:: WHAT YOU WILL DO ::
Find the line containing "Task: Click the", then return it and every line after it through the end of the records, exactly. Leave out pictures.

Segment Open

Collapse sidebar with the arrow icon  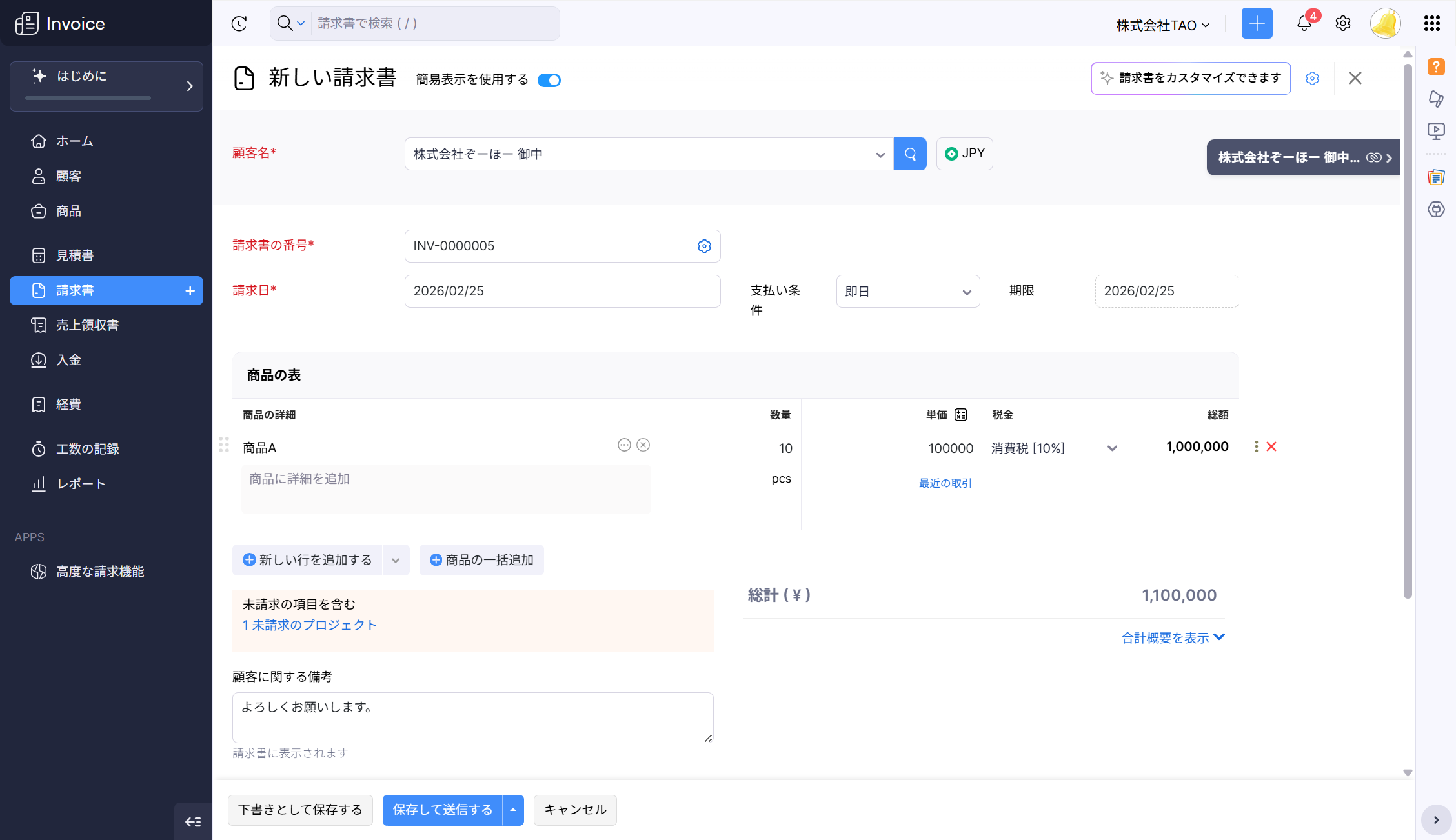point(193,821)
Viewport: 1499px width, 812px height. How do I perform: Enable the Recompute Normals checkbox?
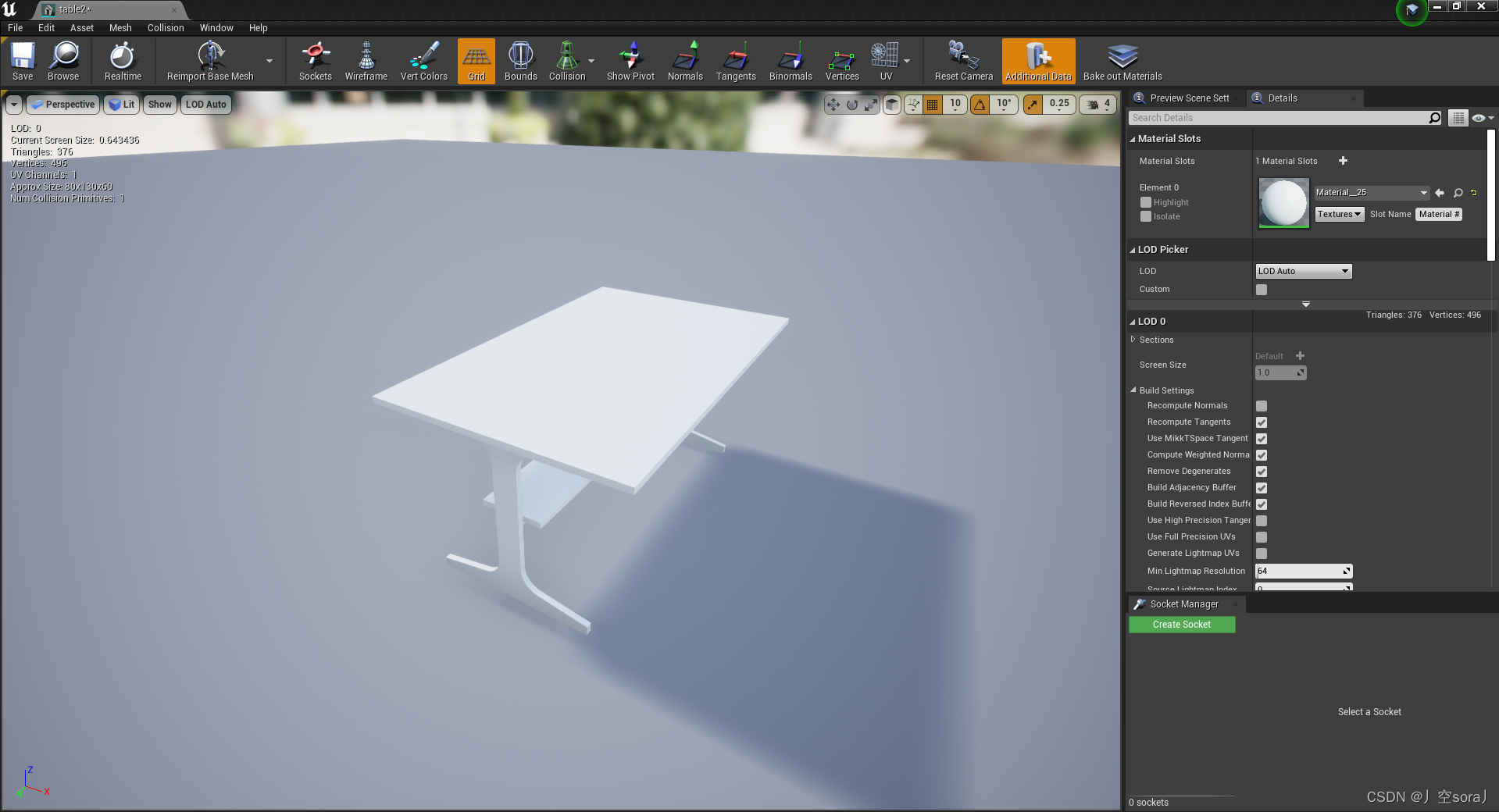click(1261, 405)
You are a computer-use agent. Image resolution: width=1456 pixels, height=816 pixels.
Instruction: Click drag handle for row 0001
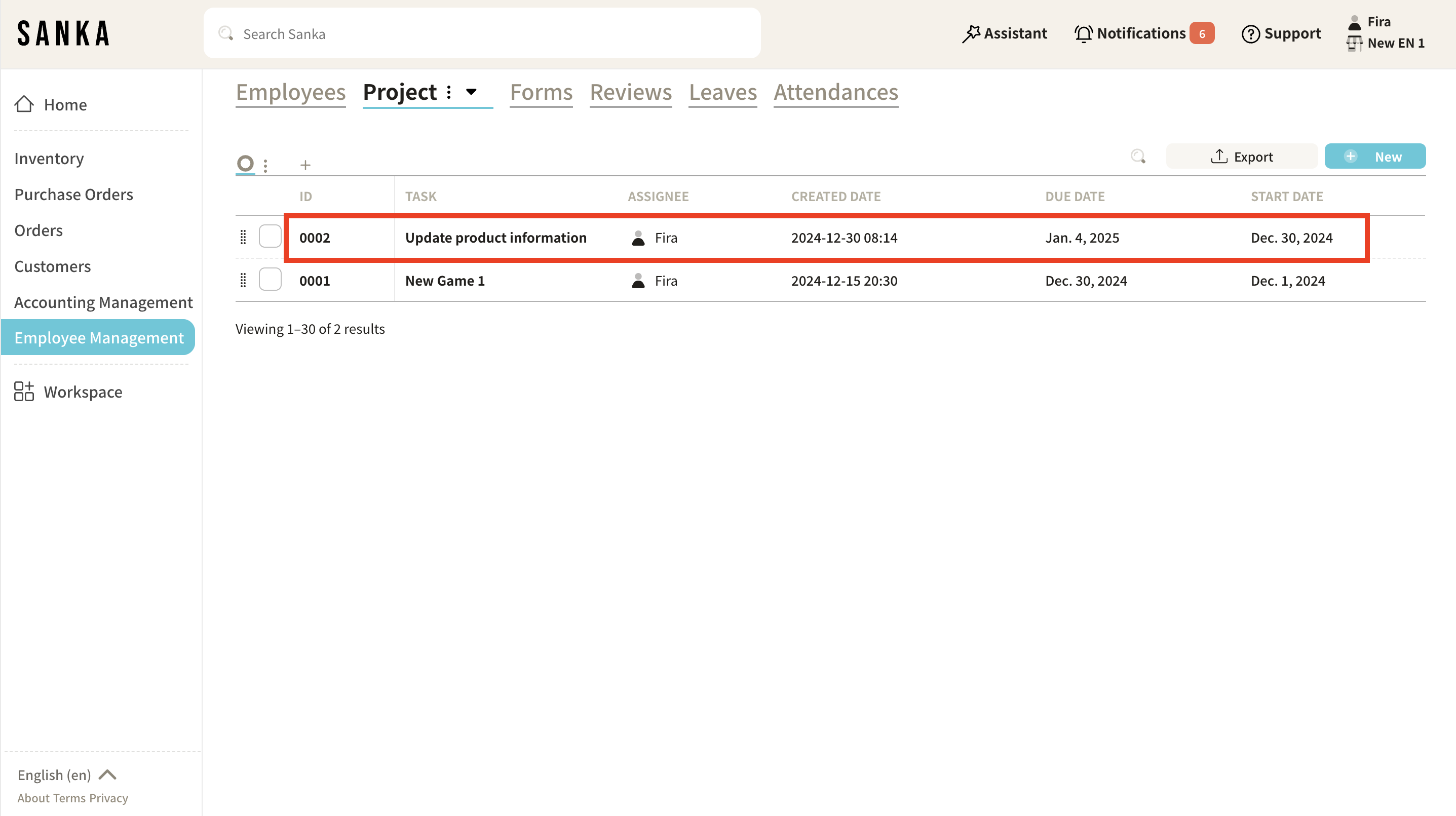pos(243,280)
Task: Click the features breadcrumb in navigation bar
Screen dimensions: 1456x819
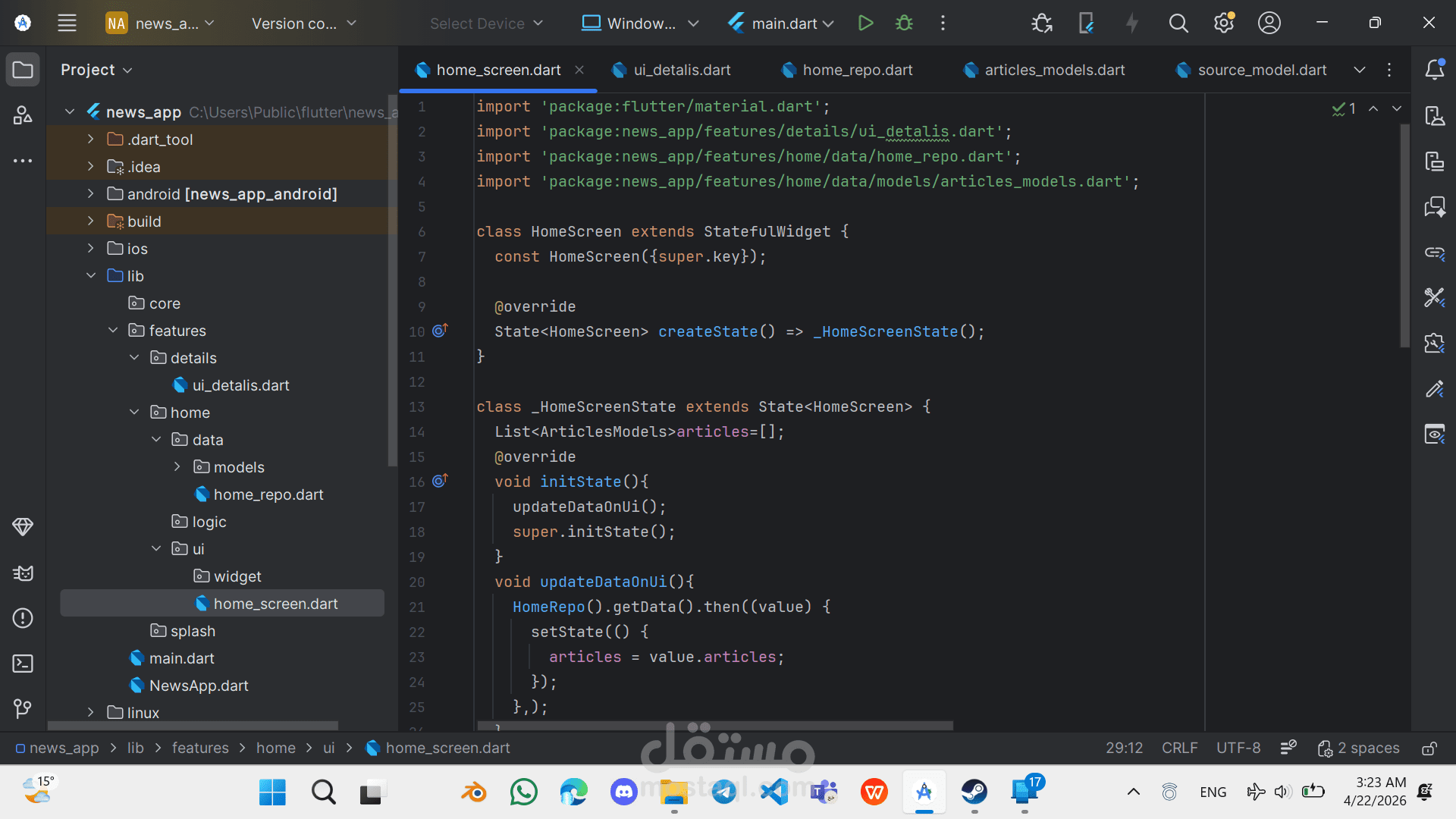Action: [200, 748]
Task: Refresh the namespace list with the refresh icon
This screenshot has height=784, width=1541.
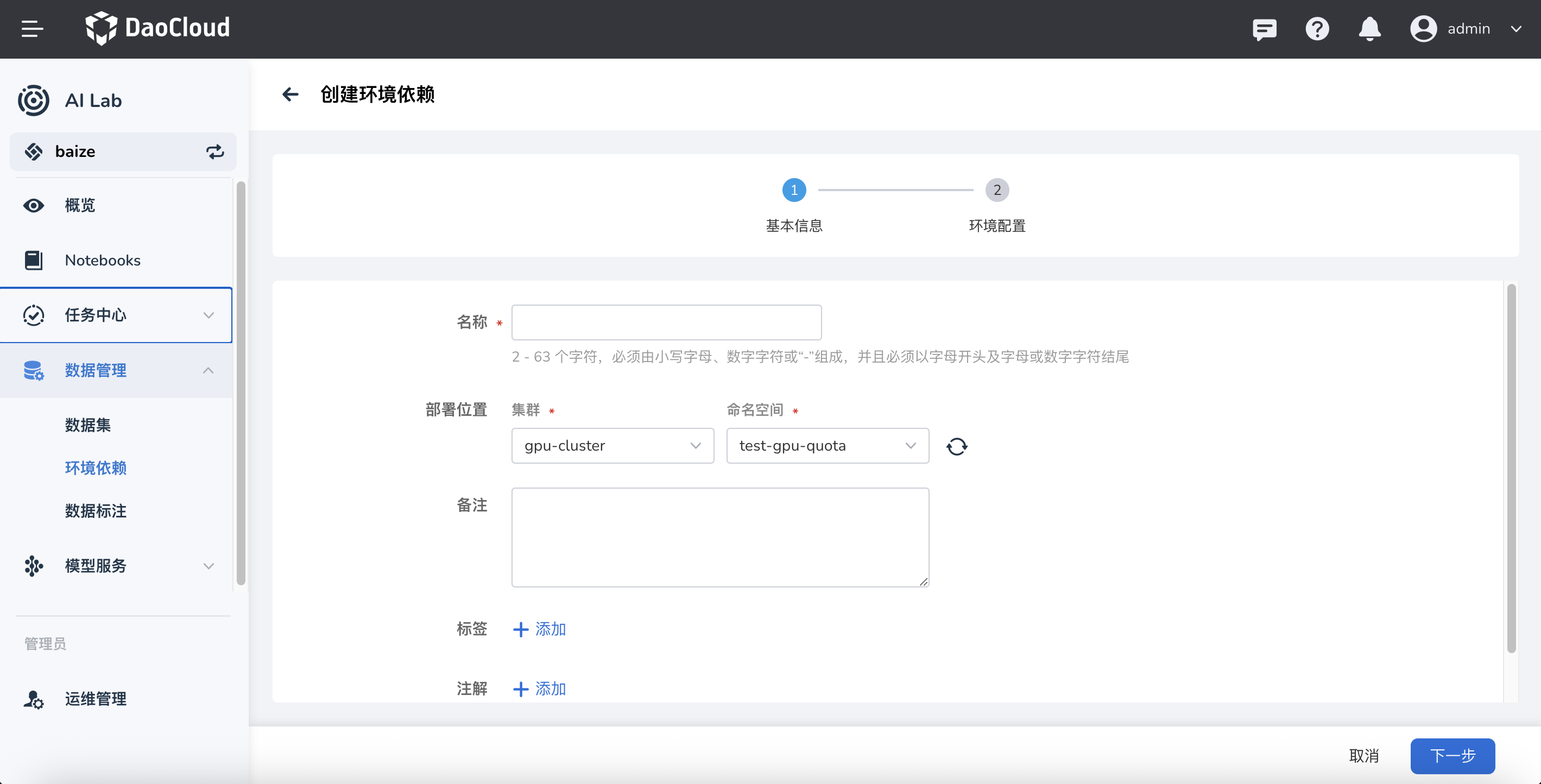Action: coord(957,446)
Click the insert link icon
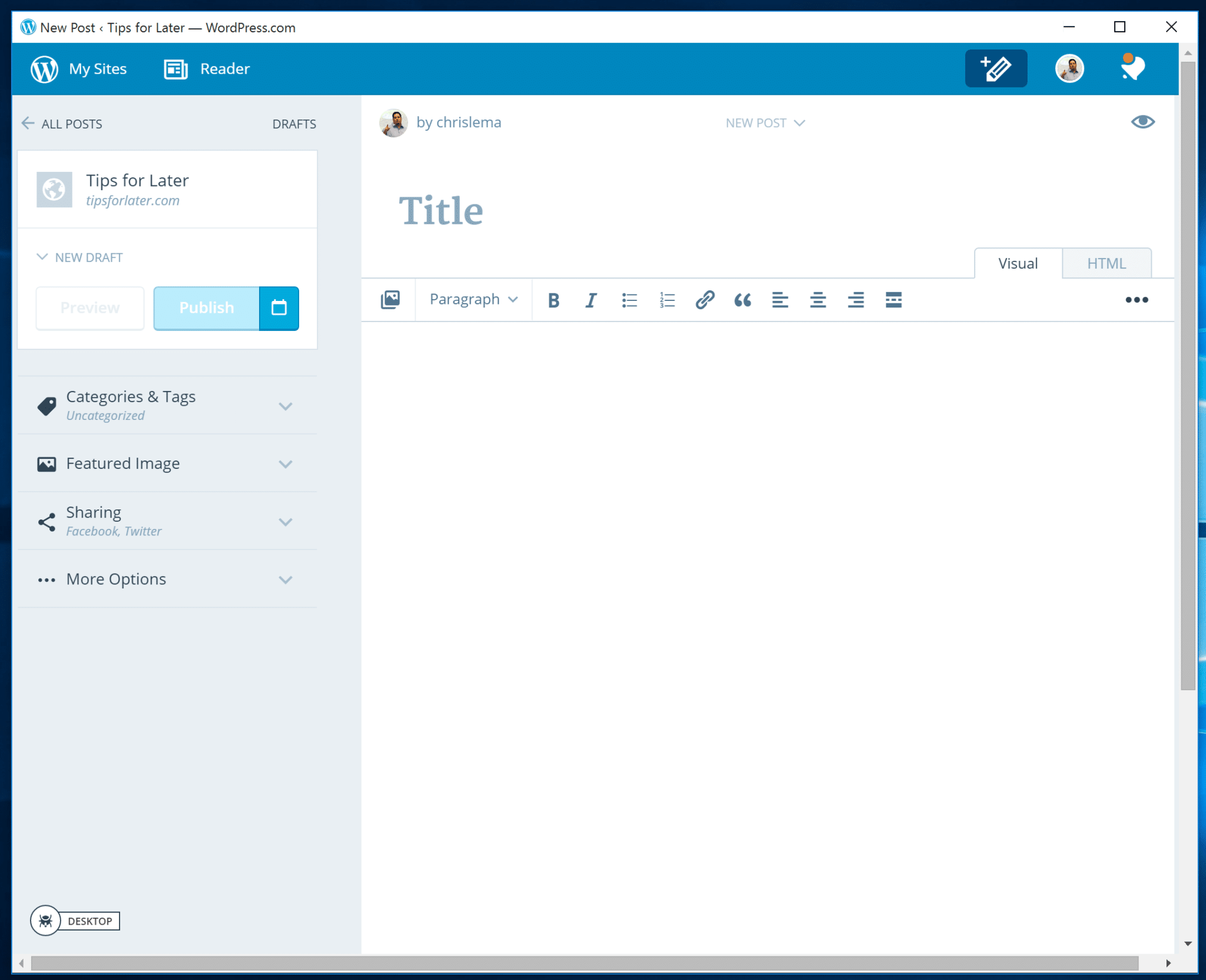This screenshot has width=1206, height=980. 704,300
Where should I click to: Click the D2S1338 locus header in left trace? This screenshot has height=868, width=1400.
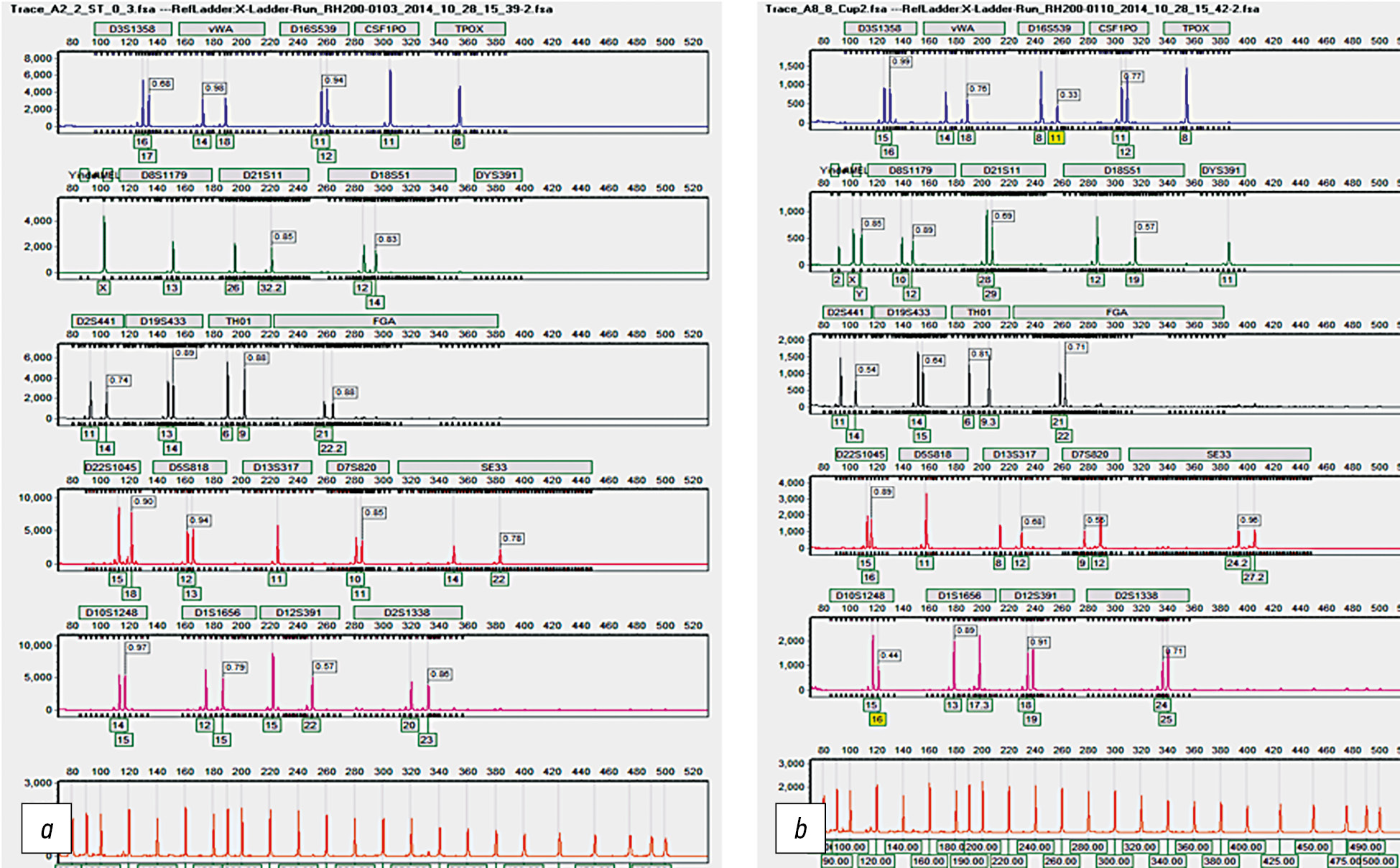point(407,612)
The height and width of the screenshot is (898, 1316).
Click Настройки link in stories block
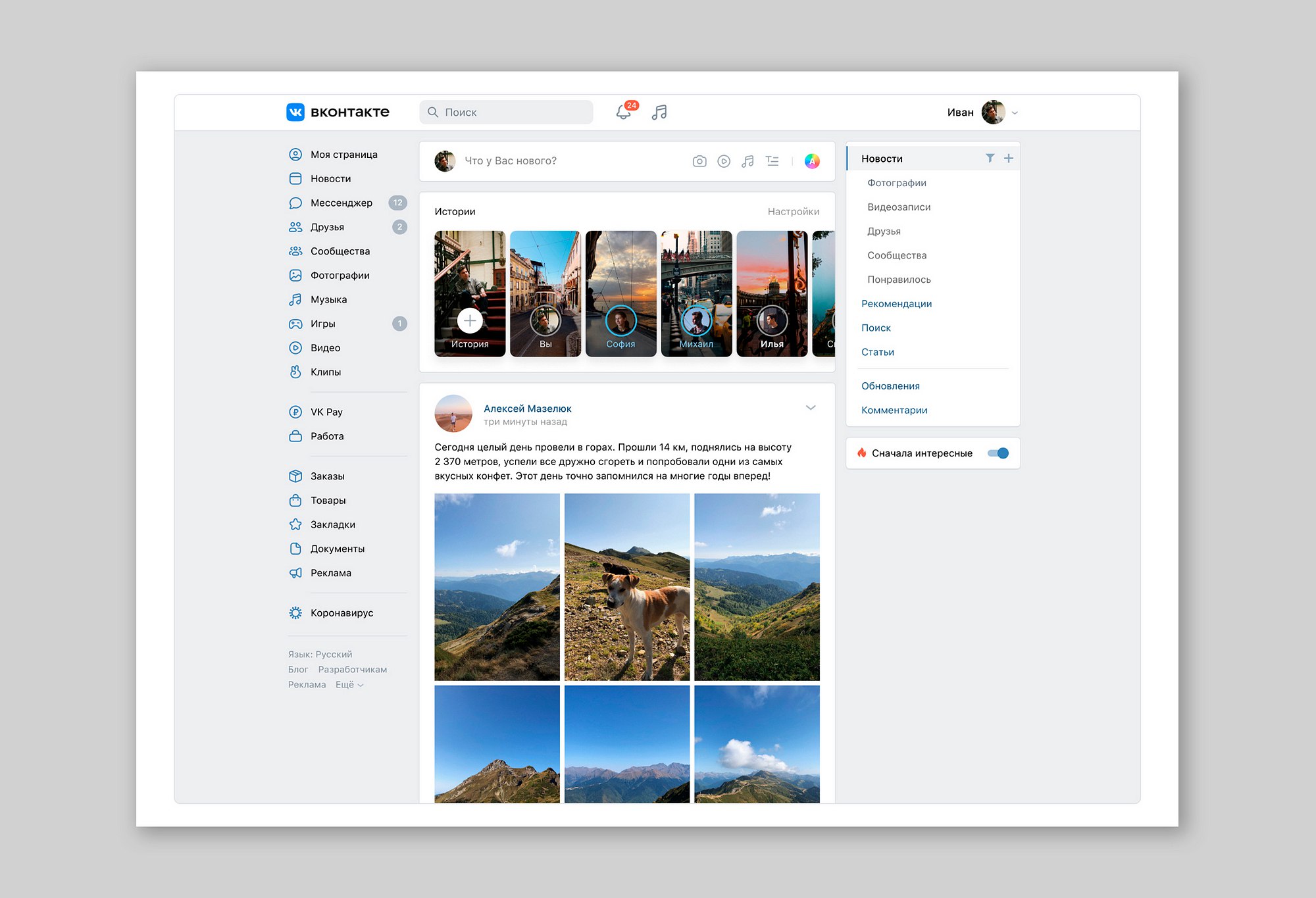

Segment Closed

:: FINISHED EXERCISE ::
Task: Click the features breadcrumb in navigation bar
Screen dimensions: 1456x819
Action: [200, 748]
Task: Refresh the namespace list with the refresh icon
This screenshot has height=784, width=1541.
Action: coord(957,446)
Click the insert link icon
This screenshot has width=1206, height=980. 704,300
Where should I click to: Click the D2S1338 locus header in left trace? This screenshot has height=868, width=1400.
point(407,612)
The height and width of the screenshot is (898, 1316).
Click Настройки link in stories block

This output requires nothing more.